Local Government Center to keep insurance surplus
LGC, which administers several forms of insurance coverage for public entities throughout the state, will provide nearly $270,000 to itself from returns of surplus from its health insurance risk pool, HealthTrust. Interim Executive Director George Bald has said the agency is entitled to the return because, “we’re a member,” whose employees are insured by HealthTrust and because a state hearings officer mandated that returns go to members.
At a July 11 meeting of the HealthTrust Board of Directors, board members and LGC attorney David Frydman repeatedly referred to the move as a “wash” of funds, as LGC would not actually keep any money itself, but would ultimately return the money to members when surplus funds from HealthTrust are returned.
Bald said LGC had, in the past, used surplus returns to reduce LGC’s payments for health insurance coverage through premium holidays that were extended to every member. He said another recent return of about $55,000 was used “to defray costs.”The return in question now stems from $33.2 million that a state Bureau of Securities Regulation hearings officer ordered LGC give back to members of its health insurance pool. LGC was ordered to return the funds to entities that were members of its HealthTrust program as of 2010 and plans to issue checks on Aug. 27 to meet a Sept. 1 deadline. LGC’s cut is about $144,000.
The board, though, agreed to proceed with the return and issue letters to members explaining what would happen with the money.
Primex, which provides workers’ compensation coverage to 445 communities and other public entities, also participates in its own risk pools and provided itself with premium holidays as a part of returns of surplus funds. The agency returned a total of $6,842.29 to itself in 2012 and 2013 in the forms of premium holidays, said Ty Gagne, Primex’s executive director.

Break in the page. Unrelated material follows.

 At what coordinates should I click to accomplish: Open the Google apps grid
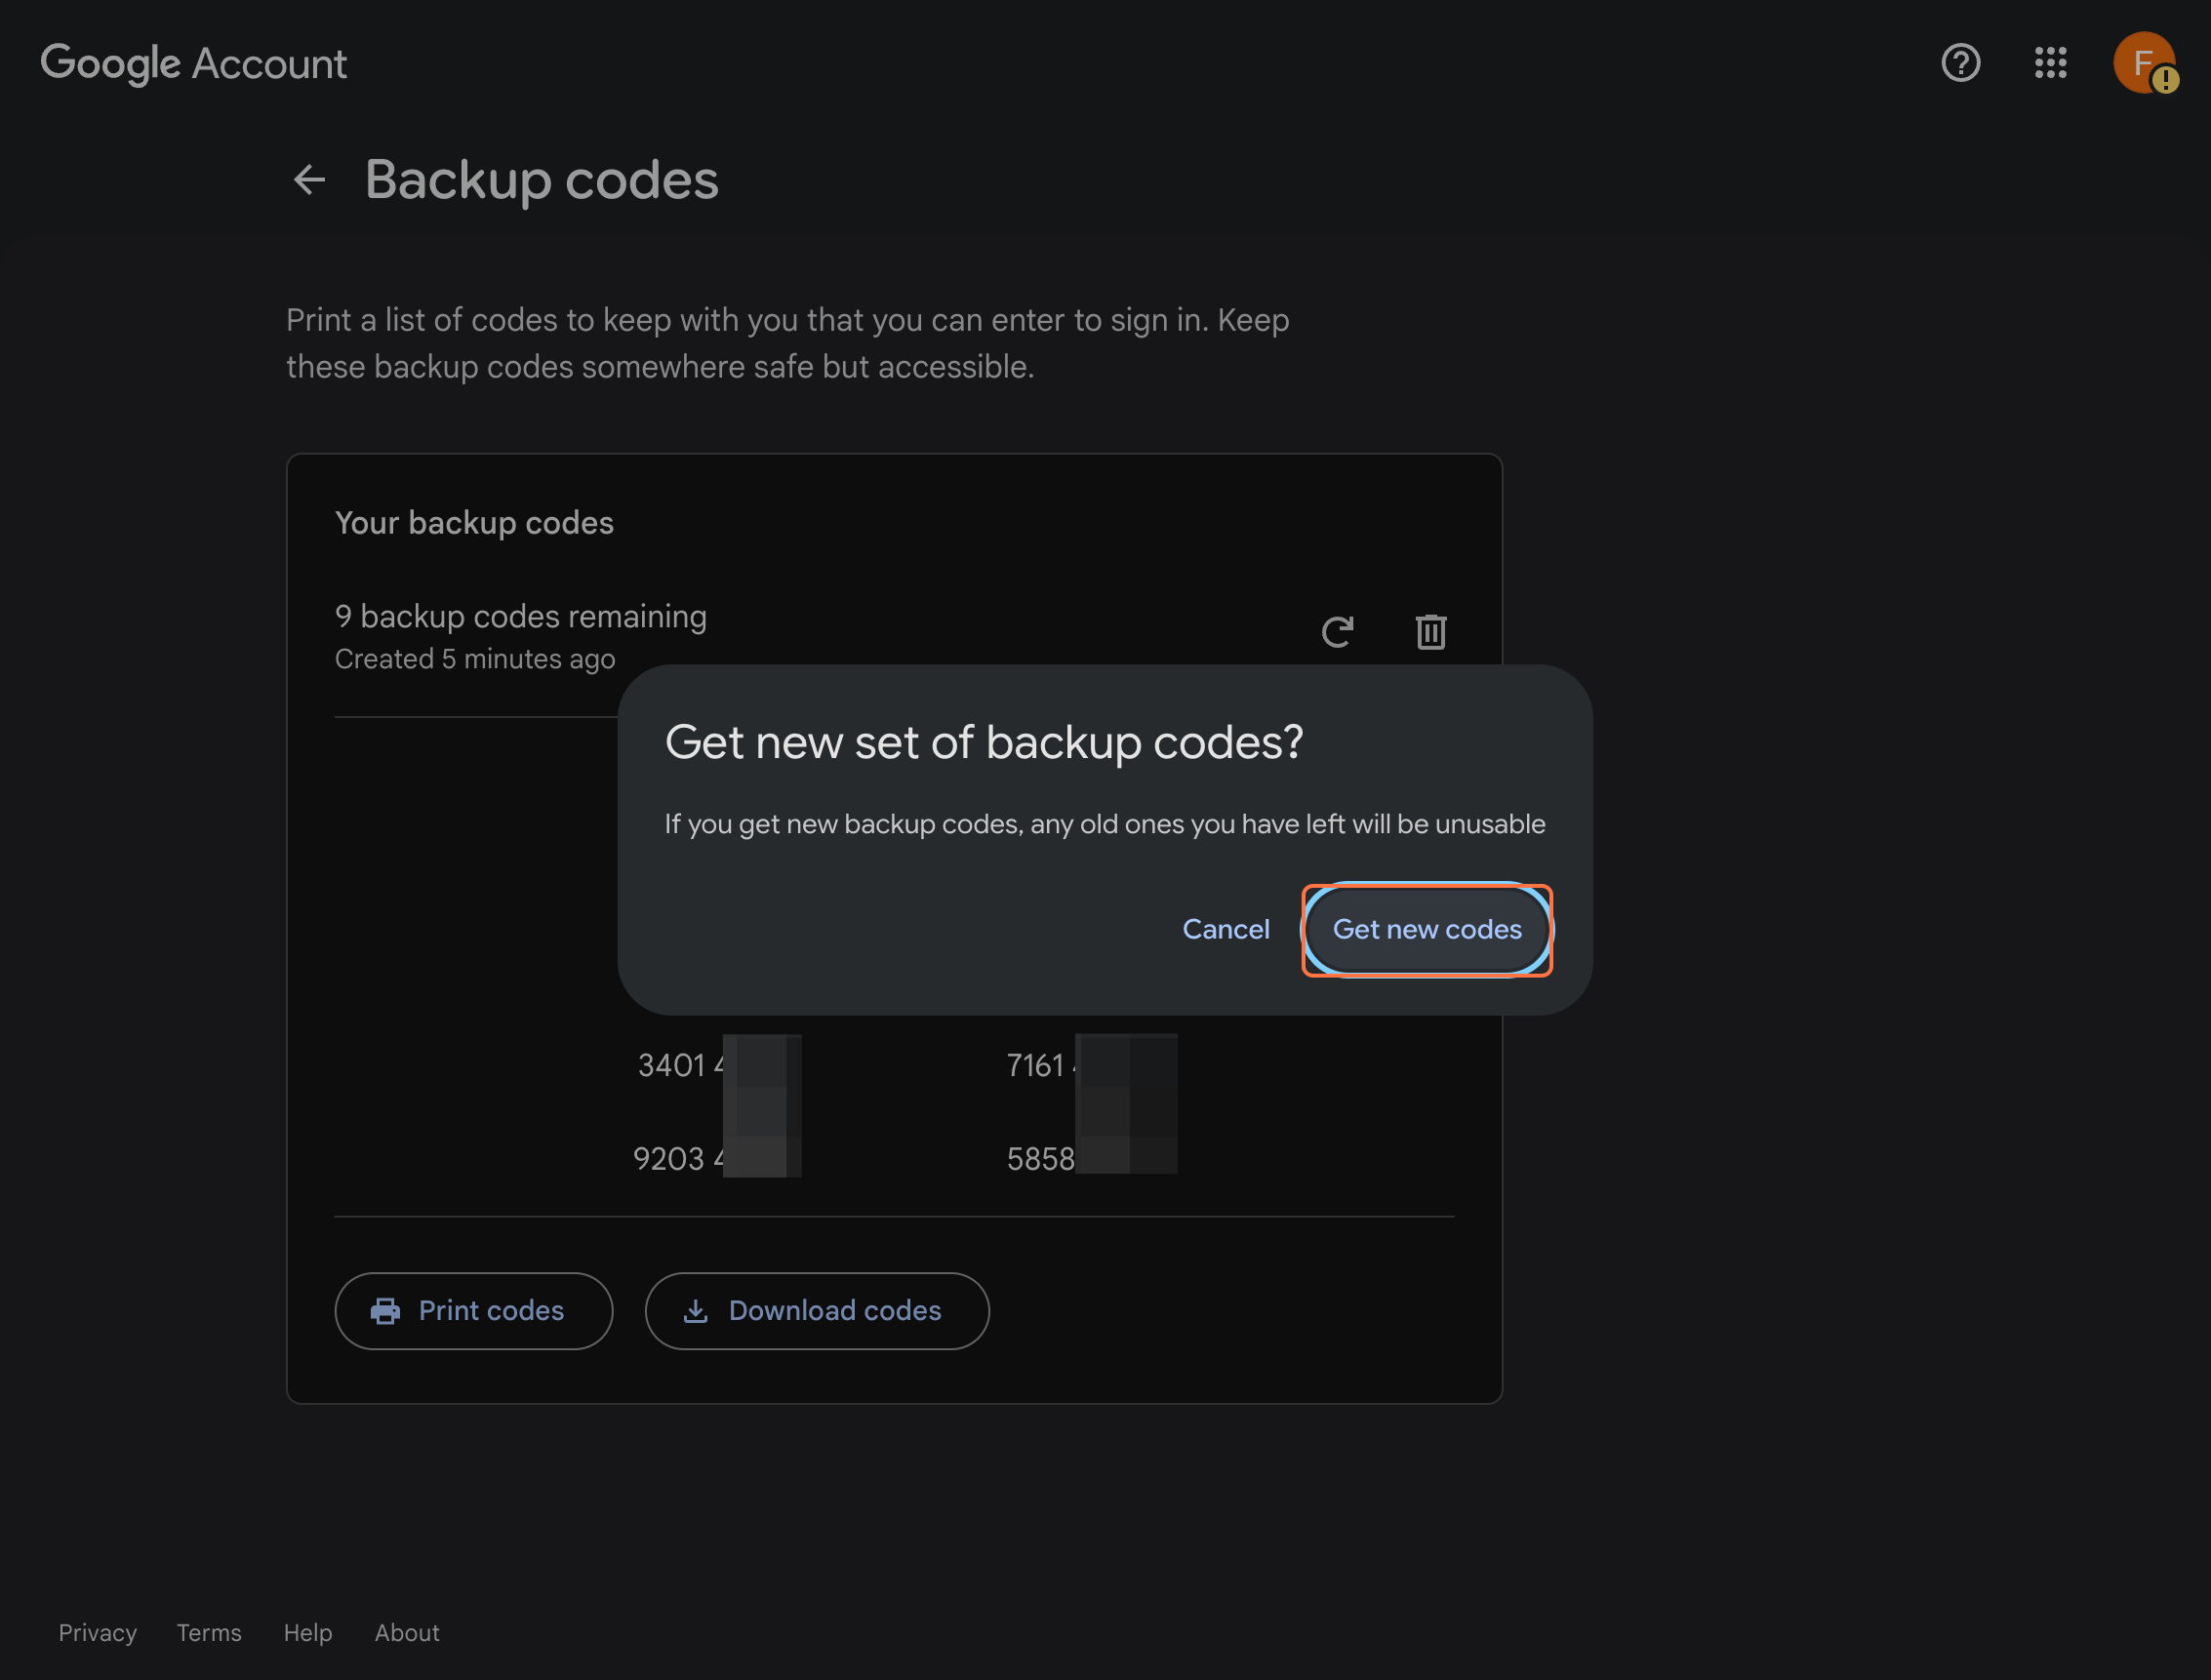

Primex and another provider of public health insurance, SchoolCare, negotiated agreements with the Bureau of Securities Regulation in 2011 for returns of surplus funds. LGC, on the other hand, fought the BSR process through a lengthy hearing process that culminated in the order handed down in August 2012 that calls for LGC to return a total of $53 million to taxpayers.
Like LGC and Primex, SchoolCare also participates in the risk pool it manages. Unlike LGC and Primex, however, SchoolCare did not give itself any returns of surplus.